Biggest Minus Factors: Lack of draft picks; glut of Terrell Owens; bad fantasy karma leftover from making Kintzel promise he wouldn't trade Hartman his seventh round draft pick.
Suggested Team Names: Suckling (War) Pigs; Drago's Denim Dungeon; My Girl Wants to Karate All the Time (only true Eddie Murphy fans will get this)
Prediction: 1-12, with lone win coming against the Commish in the Foggy Bottom Market Bowl
Hartman in Bird Form (formerly Ludicrous Speed)
Owner/GM: Mike "Mad Elf" Hartman
Last Season: 4-9, beat the Gs in the first round of the Toilet Bowl Playoffs
Keepers: LaDainian Tomlinson (1); Tom Brady (2); Michael Turner (3)

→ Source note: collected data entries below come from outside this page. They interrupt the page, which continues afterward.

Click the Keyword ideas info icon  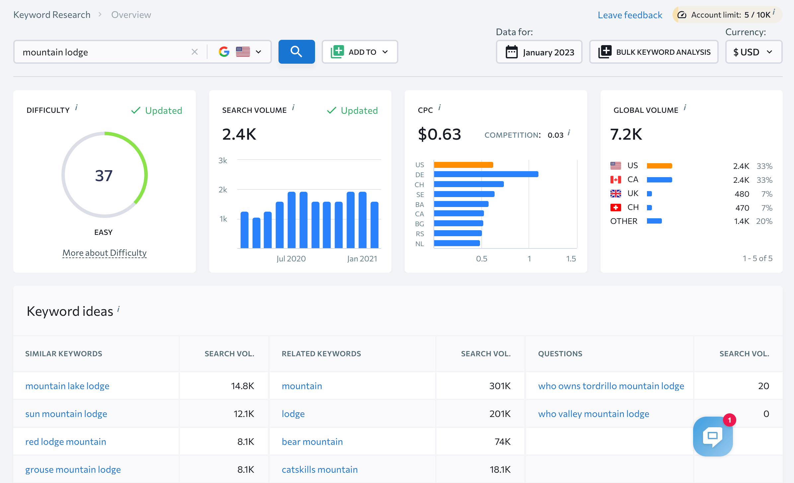pos(119,309)
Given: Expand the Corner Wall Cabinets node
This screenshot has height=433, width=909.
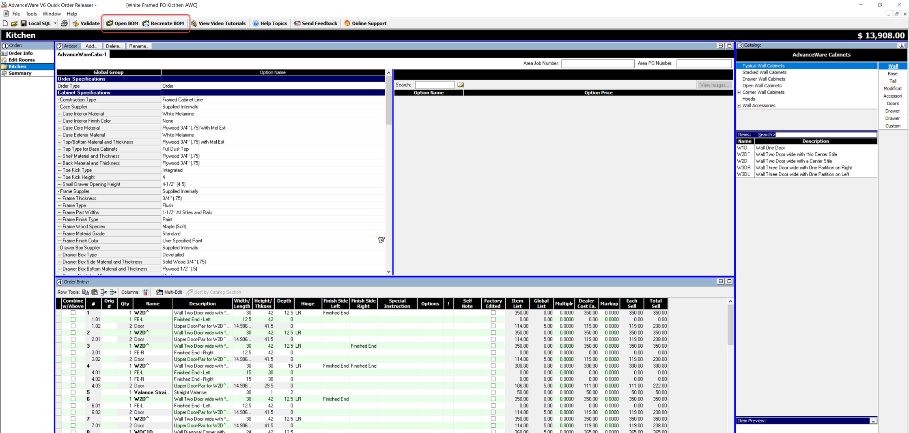Looking at the screenshot, I should (x=739, y=92).
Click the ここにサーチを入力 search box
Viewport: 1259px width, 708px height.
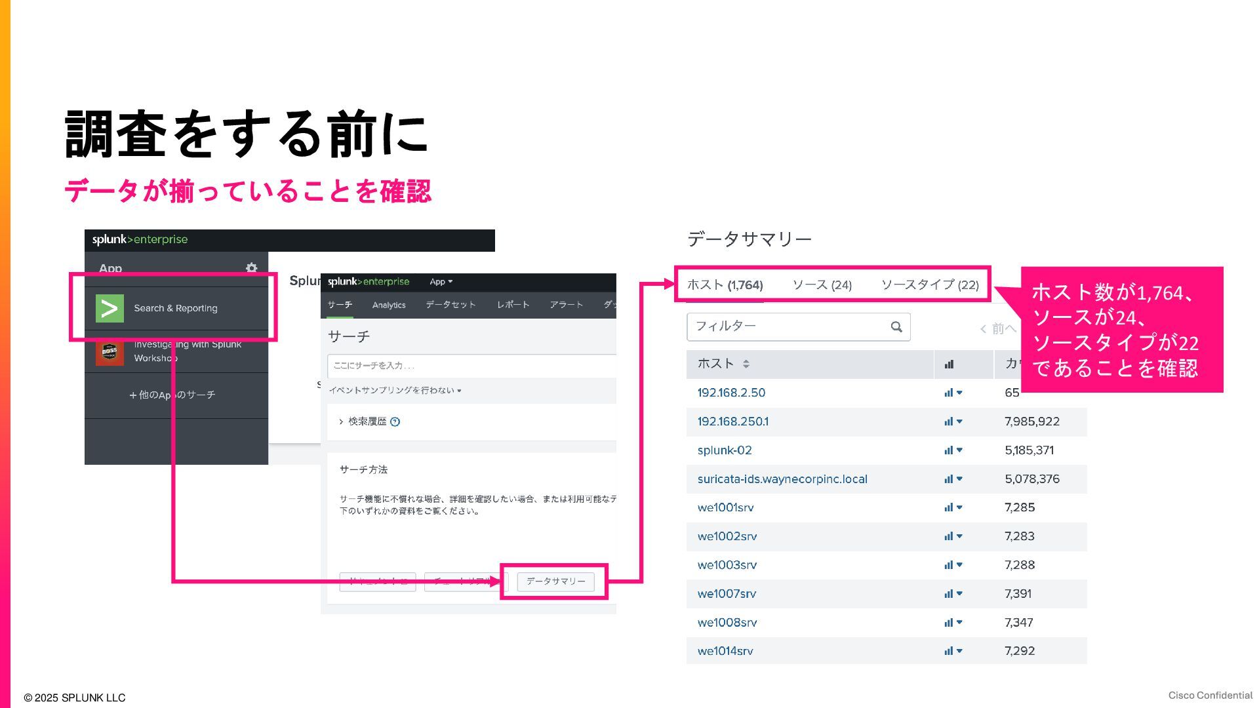click(472, 366)
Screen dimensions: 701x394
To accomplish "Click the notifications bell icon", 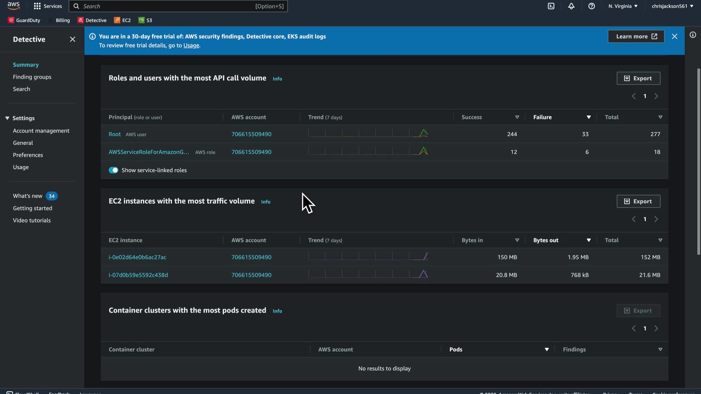I will point(571,6).
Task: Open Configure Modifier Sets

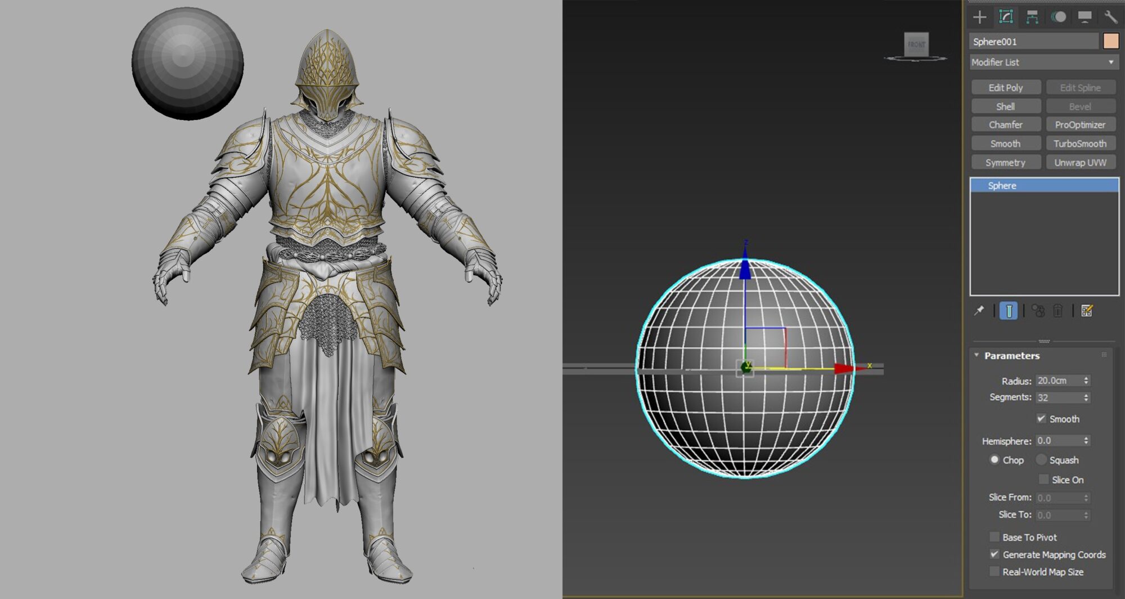Action: pyautogui.click(x=1087, y=309)
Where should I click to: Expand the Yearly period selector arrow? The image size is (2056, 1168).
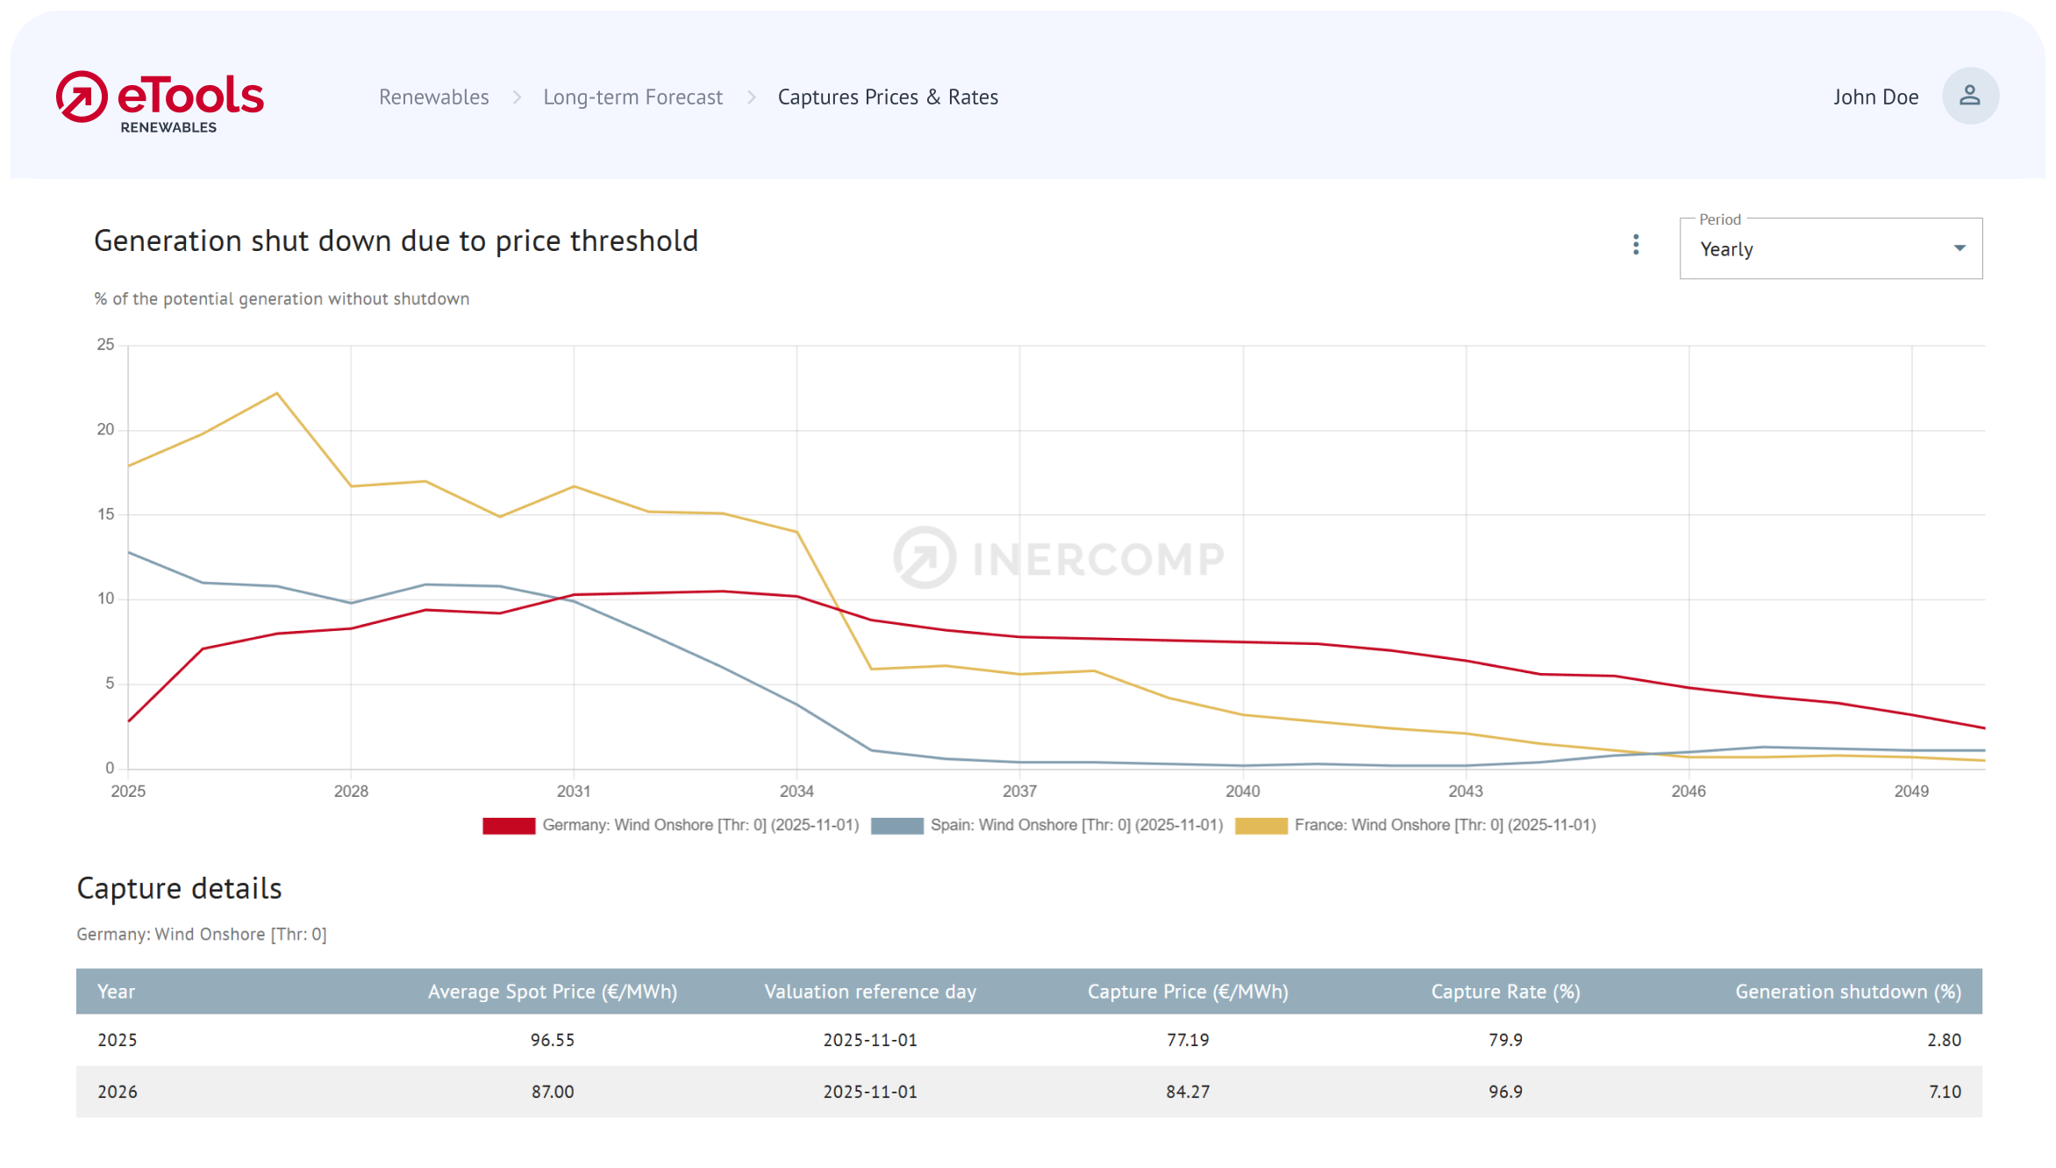point(1960,249)
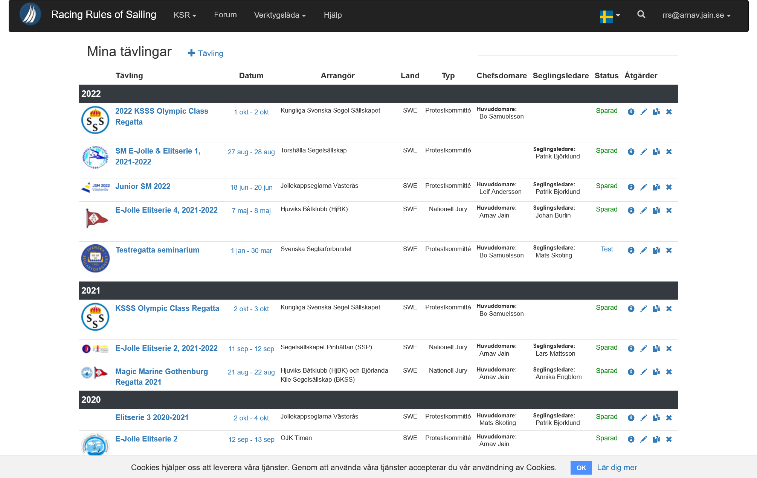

Bigtime: the worst is this steakhouse by me that just opened, Del Friscos. It has this huge like giant snifter full of jelly beans so you can take them on the way out
Matlin: gross
Matlin: you need to have them individually wrapped
In the weeks leading up to the season, Hartman has supposedly cleaned up his act. He's got a new team name (Hartman in Bird Form) and a new pair of japan pants, and he appears ready to go. HIBF will enter the draft with three top twenty players already on the depth chart in Tomlinson, Turner, and Brady, and while Hartman wont pick before the 4th round, he is sitting pretty with three seventh round picks and should be able to put together a solid starting lineup. Hartman's squad also only lost two games last year to non-playoff teams, so it's not as if the team was truly the bottom-feeder that its record suggets. Still, Hartman's achilles heel has always been his inability to secure a winning group of wide receivers. With his first three picks used on a quarterback and running backs, Hartman won't be able to add a pass-catcher until the 4th round at the earliest--not a good sign in a draft where top wide receivers are few in number. If Hartman can deftly execute his draft strategy, however, this could be a team to reckon with. If not, Hartman has already volunteered to man the grill at the AAB and to take up the Rockband lead vocal duties. Either way, everyone's a winner, especially if japan pants are involved.
Biggest Plus Factors: QB-friendly scoring system; 15 pretzels for $5 at Philadelphia Pretzel Factory; controls the press.
Biggest Minus Factors: Injury bug; Lack of wide receivers in draft; roller coaster rides requiring you to be "this tall".
Prediction: 9-4 (it's good to control the media), take the division on overall points in a minor upset.
That's it folks. If you aren't excited for the start of the season than either you don't have a pulse or you need some of Brett Baker's pill bonanza extravaganza. See you at the 2009 draft!!!